Ce livre est un ouragan de mots et de sensations. Emporté par un rythme où dominent une basse sourde, « Quatre ou cinq vies d’Illya Grisov » est un roman fusion de Yann Brunel où la fureur peine à être domptée. Dans un décor apocalyptique, le romancier français nous offre une vision d’un futur fracassé où l’homme se confond avec l’animal. On a envie de se boucher les oreilles, de cesser de regarder mais on ne peut pas. Il en va de notre survie. Celle d’une espèce humaine en voie de disparition. Celle pour qui le mot humanité a encore un sens.

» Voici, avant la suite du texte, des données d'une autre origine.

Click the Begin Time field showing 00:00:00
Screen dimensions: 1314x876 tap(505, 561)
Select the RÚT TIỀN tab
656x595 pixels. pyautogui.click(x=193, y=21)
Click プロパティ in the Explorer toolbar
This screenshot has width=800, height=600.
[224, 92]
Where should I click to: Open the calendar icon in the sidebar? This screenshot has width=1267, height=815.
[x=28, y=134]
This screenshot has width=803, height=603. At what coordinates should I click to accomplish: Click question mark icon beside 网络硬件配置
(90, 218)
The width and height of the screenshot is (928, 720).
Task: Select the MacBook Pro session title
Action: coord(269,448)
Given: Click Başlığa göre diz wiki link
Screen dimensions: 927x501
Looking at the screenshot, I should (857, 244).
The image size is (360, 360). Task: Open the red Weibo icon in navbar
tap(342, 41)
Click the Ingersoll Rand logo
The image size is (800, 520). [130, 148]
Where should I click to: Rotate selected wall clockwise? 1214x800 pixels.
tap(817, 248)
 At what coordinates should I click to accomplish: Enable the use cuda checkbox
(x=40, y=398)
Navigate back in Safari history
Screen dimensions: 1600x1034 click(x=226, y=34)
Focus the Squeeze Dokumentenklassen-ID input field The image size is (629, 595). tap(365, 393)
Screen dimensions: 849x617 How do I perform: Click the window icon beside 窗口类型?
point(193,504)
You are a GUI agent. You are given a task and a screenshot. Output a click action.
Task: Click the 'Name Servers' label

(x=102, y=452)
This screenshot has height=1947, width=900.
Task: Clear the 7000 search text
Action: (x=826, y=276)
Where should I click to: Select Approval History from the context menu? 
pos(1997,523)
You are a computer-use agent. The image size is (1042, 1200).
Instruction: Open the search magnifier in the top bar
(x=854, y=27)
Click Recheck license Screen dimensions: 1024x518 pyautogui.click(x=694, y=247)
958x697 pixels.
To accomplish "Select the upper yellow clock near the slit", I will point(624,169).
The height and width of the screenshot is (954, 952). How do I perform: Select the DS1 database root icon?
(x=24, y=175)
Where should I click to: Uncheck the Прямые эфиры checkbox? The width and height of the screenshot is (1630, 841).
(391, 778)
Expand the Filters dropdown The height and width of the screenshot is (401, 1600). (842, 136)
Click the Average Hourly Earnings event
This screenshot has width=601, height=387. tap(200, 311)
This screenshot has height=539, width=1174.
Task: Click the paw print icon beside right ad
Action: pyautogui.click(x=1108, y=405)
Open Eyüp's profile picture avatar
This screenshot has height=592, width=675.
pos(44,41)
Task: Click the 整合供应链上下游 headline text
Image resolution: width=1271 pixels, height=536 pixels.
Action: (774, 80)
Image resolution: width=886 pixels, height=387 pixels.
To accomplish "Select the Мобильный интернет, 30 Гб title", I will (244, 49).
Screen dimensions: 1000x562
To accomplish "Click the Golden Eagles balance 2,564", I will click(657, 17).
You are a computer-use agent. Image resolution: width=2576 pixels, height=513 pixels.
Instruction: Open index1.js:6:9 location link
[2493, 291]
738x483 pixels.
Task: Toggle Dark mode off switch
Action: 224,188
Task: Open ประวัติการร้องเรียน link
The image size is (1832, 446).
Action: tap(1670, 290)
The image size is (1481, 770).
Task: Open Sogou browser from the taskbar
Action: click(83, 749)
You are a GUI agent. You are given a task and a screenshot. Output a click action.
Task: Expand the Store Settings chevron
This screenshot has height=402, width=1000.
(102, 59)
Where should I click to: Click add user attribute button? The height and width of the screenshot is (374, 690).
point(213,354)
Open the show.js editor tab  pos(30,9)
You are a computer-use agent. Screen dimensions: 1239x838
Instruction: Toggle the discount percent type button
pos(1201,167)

Il y aurait donc eu pire que Tchernobyl. « L’incendie de 1996 sur la tranche la plus récente de l’usine pétrochimique de T., située à une vingtaine de kilomètres de K., près de la frontière. » Cela figure dans le rapport Praviv-Kibenov. Vingt-trois ans plus tard, toute la région semble recouverte de suie. « C’est un monde en lambeau ». Dans ce cœur qui bat comme crevé par un dieu sans repères, un homme est retrouvé mort, Lev Grisov, dans le Quartier, Barre 404, le fief des mafieux. Ils ne sont plus que quelques milliers à vivre dans les blocs 1400 et 1500. On les appelle les irréductibles, ceux qui n’ont pas voulu partir après l’incendie de l’Usine. Ce périmètre est devenu un territoire, il a perdu tout repère normé, il appartient à une bande de survivants en voie de déshumanisation. Et la mort de cet ancien liquidateur de l’Usine pétrochimique de 45 ans n’y changera rien. L’homme laisse trois fils. L’aîné, Evgueni, 21 ans, maison de redressement, prison, 63 arrestations, 7 inculpations… Il y a aussi Alexeï, 19 ans, un tendre avec 16 arrestations au compteur. Un suiveur/complice. Mais dangereux. Et enfin, le dernier, Illya Grisov, l’âme pure, l’innocent. Pas de photo mais âgé de 17 ans. Pas de prison si ce n’est celle de l’hôpital psychiatrique où il a passé 7 ans avant de s’en évader, il y a un mois.
En face, les hommes de loi qui mettent en place une battue à grande échelle, une rafle des Roms et un verrouillage des frontières. Il y a le capitaine Teliakov, un ex du KGB, et Mikhaïl, une nouvelle recrue incontrôlable, imposée en haut lieu. Un jeune homme au regard froid, un acier dans les yeux. Teliakov veut mettre la main sur cette progéniture qu’il perçoit gangrénée mais porteuse de réponses. A sa façon, Mikhaïl lui aussi cherche La solution. Il s’injecte une morphine surnaturelle, inégalée. Elle le transporte dans un univers où tout devient limpide. Seul le capitaine se méfie, que veut-il ce jeune flic insensible à ce qui l’entoure. Le roman avance comme une horloge bloquée sur le tempo arbitraire de celui qui l’a écrit. Il est d’abord quatre ou cinq heures du matin, puis dix heures, onze heures encore, treize heures vingt-trois minutes et trente-trois secondes, quinze heures peut-être, aux alentours de dix-neuf heures où tout s’achève. Six longs chapitres marqués au fer nucléaire. Il n’y a aucun répit chez Yann Brunel mais plutôt une urgence à décrire une fin de vie faîte de sang, de viscères et de sorcellerie. Trois femmes veillent sur ces trois jeunes hommes. Yann Brunel aime l’ère post-soviétique et ses barres d’immeubles éventrées. Les sentiments y sont vécus de façon tordue, exsangue, l’amour est brutal, celui d’une femme envers un homme, celui d’un père envers ses fils. En juin dernier, Yann Brunel a remporté le 33e prix Emmanuel-Roblès avec « Homéomorphe », qui se situe à la même époque et toujours dans un environnement de désolation, de peur et de violence débridée. La prose du romancier est comminatoire, souvent heurtée, comme ses personnages qui avancent dans un brouillard de mort vers un destin aussi loin que la ligne d’horizon. De la poésie floutée au mercure.
« Quatre ou cinq vies d’Illya Grisov » de Yann Brunel, Éditions Gallimard, 386 pages, 23.50 euros.